Survival panic, or will she really blow? A video allegedly
showing bison 'fleeing' from Yellowstone Park's super-volcano went viral after
an earthquake hit the park on March 30.
The backstory began on March 20 when YouTube user Zicutake
uploaded a video entitled Animals Fleeing From Yellowstone Supervolcano?
showing bison running down a road in Yellowstone Park. This was proof, the
video's creators says, that the long dormant super-volcano under the park will
erupt in 2014.
Another YouTube video entitled Animals Leaving Yellowstone?
Earthquakes and Seismic Activity went online on March 23, and it shows Tom
Lupshu, dressed in camouflage and a black beanie, commenting on the same
subject.
Lupshu would later be revealed as the 'source' who
highlighted the 'bison fleeing' video to Zicutake.
It had all seemed like innocent speculative fun until March
30 when a 4.8-magnitude earthquake hit near the Norris Geyser Basin in the
northwest section of Yellowstone, which spans 8,992 sq km of Wyoming, Montana
and Idaho. Although the area is known for small quakes every year, it was the
park's strongest quake since 1980.
And that was when the 'bison fleeing' video, picked up on
alternative news sites like Epoch Times, started receiving a huge surge in
views. But it also triggered a wave of public panic, rippling across the online
community and then back to Yellowstone itself.

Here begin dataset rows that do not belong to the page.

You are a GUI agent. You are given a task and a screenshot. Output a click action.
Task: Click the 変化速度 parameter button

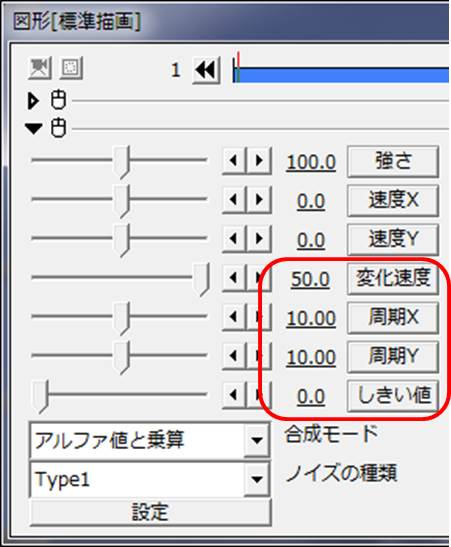[x=393, y=278]
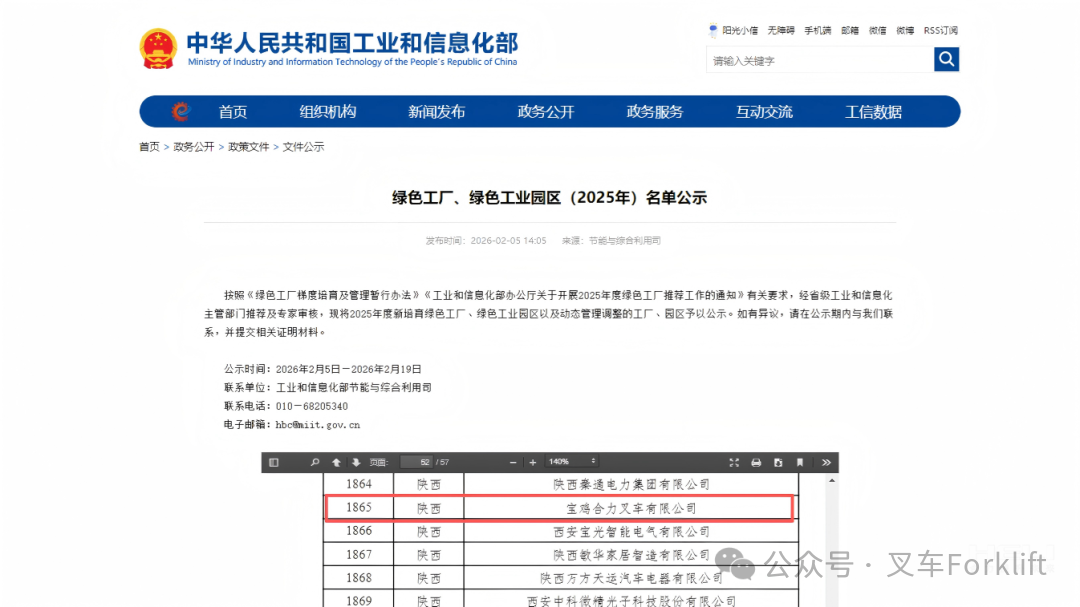Enter PDF presentation fullscreen mode

click(x=734, y=462)
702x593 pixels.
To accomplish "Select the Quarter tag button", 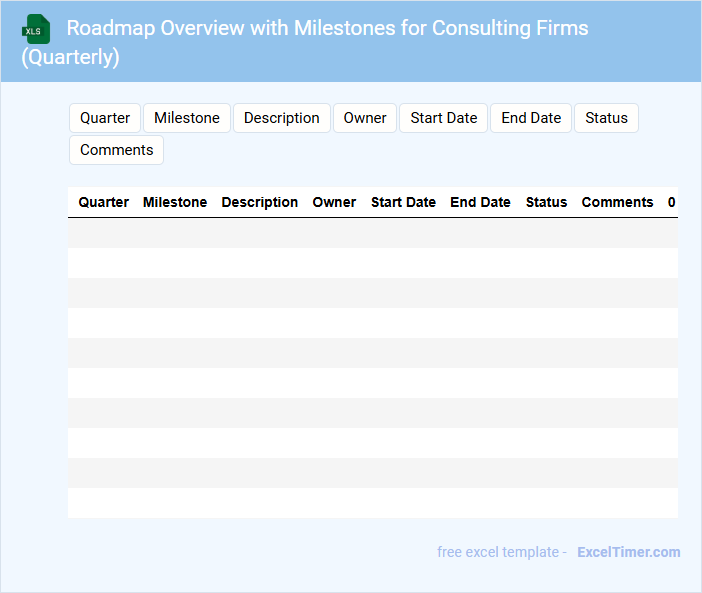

Not the end of the world – just yet
Yellowstone park officials, who had to field dozens of calls
and emails from the concerned public demanding if the video's claims are true,
flatly dismissed the 'running bison' evidence.
They say the video actually shows bison galloping down a
paved road that leads deeper into the park – not away from it, as was claimed.

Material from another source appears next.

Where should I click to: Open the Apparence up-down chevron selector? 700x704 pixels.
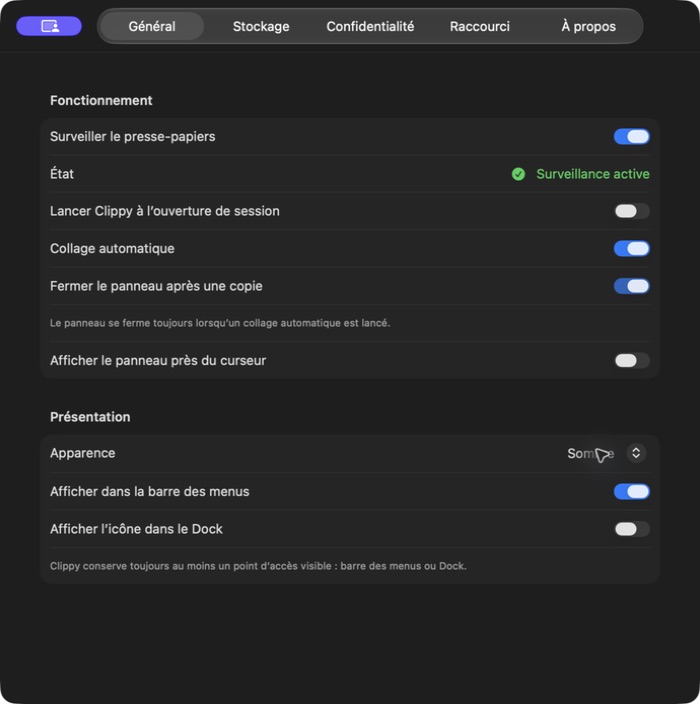tap(636, 453)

“It was a spring-like day and they were frisky. Contrary to online reports,
it’s a natural occurrence and not the end of the world,” park spokeswoman Amy
Bartlett said.
The park also uploaded their own video to dispel the
super-volcano speculations.
As for the recent earthquake: Even though geologists
confirmed it was the largest to rattle Yellowstone since a 4.8 quake in
February 1980, they say it was benign by seismic standards.
Even the fact that it occurred near an area of ground uplift
tied to the upward movement of molten rock in the super-volcano – whose mouth,
or caldera, is 80km long and 48km wide – failed to worry the scientists.
The fact is neither the quake, the largest among hundreds
that have struck near the geyser basin in the last seven months, nor the uplift
suggest an eruption sooner than tens of thousands of years, said Peter
Cervelli, associate director for science and technology at the US Geological
Survey’s Volcano Science Centre in California.
“The chance of that happening in our lifetimes is
exceedingly insignificant,” said Cervelli, a scientist with the Yellowstone
Volcano Observatory.
Despite assurances by Yellowstone officials and government
geologists that the ancient super-volcano beneath the park is not due to
explode for aeons have apparently done little to quell fears among the
thousands who have viewed recent video postings of the herb.